Report: Romania is well positioned to attract industrial capacities from Asia
The Central and Eastern European Region (CEE) may attract new production capacity as the global economy undergoes major changes in the pandemic context, according to a Colliers International report on the regional industrial market. Romania is very competitive in terms of costs, and industrial production has increased significantly in recent years, qualities that can turn the country into a magnet for investments in the production area.
The Central and Eastern European area has seen one of the highest rates of economic growth in the last decade, and industrial production has kept the pace. Probably the biggest advantage that countries in this region have is the labor market, with wages several times lower than in Western Europe and, in recent years, surprisingly similar to those in China, according to Colliers International’s report.
“Bulgaria remains well below the level of labor costs in China for production operations, Romania is comparable to China, and Poland and Hungary are not much higher. There are major differences from a decade and a half ago, when Eastern European countries were either preparing to join the EU or had just become members. Between 2004 and 2018, average manufacturing costs increased 5.6 times in China, while in the CEE region the advance was much lower. And all these at a productivity which has clearly kept up the pace”, says Lauren?iu Duic?, Partner & Head of Industrial Agency at Colliers International.
Specifically, the Czech Republic, Hungary, Poland, Slovakia saw an increase in labor costs of 1.6 to 2.6 times from 2004 to 2018, while Bulgaria and Romania recorded increases of just over 3 times in the same period. For comparison, labor costs in the German production sector are about 3 times higher than in the Czech Republic and Slovakia, about 4 times higher than in Hungary and Poland, almost 6 times higher than in Romania and almost 8 times higher than in Bulgaria.
“Moreover, the CEE region has overtaken Spain and the UK, as measured by the output of its factories, and is closing in on France. The CEE’s factories were initially focused on goods involving low-complexity manufacturing processes, but this has also changed gradually over time: goods with a higher added value and more technologically complex now make up a much higher share throughout the CEE than a decade ago”, says Silviu Pop, Head of Research at Colliers International.

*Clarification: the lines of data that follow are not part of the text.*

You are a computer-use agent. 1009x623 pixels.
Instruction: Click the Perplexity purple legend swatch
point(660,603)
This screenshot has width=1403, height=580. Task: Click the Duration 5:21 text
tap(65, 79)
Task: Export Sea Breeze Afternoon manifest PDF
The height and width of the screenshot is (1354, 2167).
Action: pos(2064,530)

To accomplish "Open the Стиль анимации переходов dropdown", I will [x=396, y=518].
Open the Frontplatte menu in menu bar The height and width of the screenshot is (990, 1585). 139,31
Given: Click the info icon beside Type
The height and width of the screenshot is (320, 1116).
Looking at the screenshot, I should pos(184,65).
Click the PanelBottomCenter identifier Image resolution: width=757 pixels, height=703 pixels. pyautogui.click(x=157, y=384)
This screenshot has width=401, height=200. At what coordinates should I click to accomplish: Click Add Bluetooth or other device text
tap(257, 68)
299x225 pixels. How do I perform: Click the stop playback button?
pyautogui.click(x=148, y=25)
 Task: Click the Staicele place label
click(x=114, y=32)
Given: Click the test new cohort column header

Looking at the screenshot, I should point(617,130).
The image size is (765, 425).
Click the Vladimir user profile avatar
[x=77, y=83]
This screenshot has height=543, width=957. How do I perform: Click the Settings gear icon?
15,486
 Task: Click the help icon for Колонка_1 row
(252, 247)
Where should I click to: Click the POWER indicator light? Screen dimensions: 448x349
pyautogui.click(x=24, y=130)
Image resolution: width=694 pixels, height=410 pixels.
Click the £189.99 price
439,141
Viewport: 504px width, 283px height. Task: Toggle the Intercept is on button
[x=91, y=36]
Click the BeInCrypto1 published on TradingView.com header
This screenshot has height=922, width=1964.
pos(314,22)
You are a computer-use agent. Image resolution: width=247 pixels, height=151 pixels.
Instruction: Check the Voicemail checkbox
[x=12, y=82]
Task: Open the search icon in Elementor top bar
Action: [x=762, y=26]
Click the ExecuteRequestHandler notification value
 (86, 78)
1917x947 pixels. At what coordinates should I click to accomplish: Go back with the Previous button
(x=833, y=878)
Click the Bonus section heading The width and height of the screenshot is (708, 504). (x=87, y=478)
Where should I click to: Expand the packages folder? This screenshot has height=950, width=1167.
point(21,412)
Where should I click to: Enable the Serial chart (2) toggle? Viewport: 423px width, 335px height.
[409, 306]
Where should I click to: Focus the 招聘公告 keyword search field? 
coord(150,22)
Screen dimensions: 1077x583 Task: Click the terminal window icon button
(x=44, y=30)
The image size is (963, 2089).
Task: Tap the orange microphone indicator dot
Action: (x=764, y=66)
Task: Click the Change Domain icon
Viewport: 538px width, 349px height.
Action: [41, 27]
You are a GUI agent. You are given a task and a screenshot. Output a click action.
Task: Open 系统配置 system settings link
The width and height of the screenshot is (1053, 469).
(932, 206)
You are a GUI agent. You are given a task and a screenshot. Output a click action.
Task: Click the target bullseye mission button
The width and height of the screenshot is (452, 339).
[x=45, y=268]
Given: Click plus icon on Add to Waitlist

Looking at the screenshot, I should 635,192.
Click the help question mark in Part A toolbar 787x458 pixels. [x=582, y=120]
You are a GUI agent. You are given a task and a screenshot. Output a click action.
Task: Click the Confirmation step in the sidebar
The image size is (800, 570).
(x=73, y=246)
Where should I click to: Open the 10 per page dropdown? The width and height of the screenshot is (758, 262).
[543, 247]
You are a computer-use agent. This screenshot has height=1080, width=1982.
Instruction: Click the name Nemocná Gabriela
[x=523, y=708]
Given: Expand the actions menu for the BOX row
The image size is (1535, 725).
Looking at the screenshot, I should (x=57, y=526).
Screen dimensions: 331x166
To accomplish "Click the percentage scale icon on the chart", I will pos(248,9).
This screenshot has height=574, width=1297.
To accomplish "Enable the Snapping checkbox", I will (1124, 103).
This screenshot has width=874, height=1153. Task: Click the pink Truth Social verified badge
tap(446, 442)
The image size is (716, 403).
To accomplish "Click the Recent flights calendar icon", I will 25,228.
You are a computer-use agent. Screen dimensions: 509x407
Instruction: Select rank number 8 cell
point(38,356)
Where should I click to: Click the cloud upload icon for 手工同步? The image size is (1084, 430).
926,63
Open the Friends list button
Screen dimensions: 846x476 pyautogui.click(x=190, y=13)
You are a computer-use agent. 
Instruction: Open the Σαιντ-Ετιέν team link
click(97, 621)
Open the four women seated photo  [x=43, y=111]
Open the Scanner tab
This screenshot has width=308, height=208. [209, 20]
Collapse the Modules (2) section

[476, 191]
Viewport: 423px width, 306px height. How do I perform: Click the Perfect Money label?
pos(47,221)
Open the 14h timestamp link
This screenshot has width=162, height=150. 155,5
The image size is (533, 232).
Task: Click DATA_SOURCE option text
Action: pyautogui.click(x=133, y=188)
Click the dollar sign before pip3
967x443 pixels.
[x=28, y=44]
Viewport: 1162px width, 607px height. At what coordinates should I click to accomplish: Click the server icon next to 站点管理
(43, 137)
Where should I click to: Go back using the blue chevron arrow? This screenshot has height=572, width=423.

The pace of productivity growth has remained above the pace of cost advances, and, in all Central and Eastern European countries, the gap between value added per employee and labor costs has widened significantly between 2004 and 2018. It is worth noting that in Romania, the gap between value added per employee and labor costs is slightly below that of China, with neighboring countries also following, with small differences.
Innovation remains the region’s Achilles heel, with CEE scoring almost half in the World Economic Forum’s competitiveness indicators compared to Germany, which is nevertheless, one of the world’s top innovators. Still, the region’s countries managed to close the gap significantly compared to Germany and other developed nations, in the last couple of decades, with regards to infrastructure and institutional quality.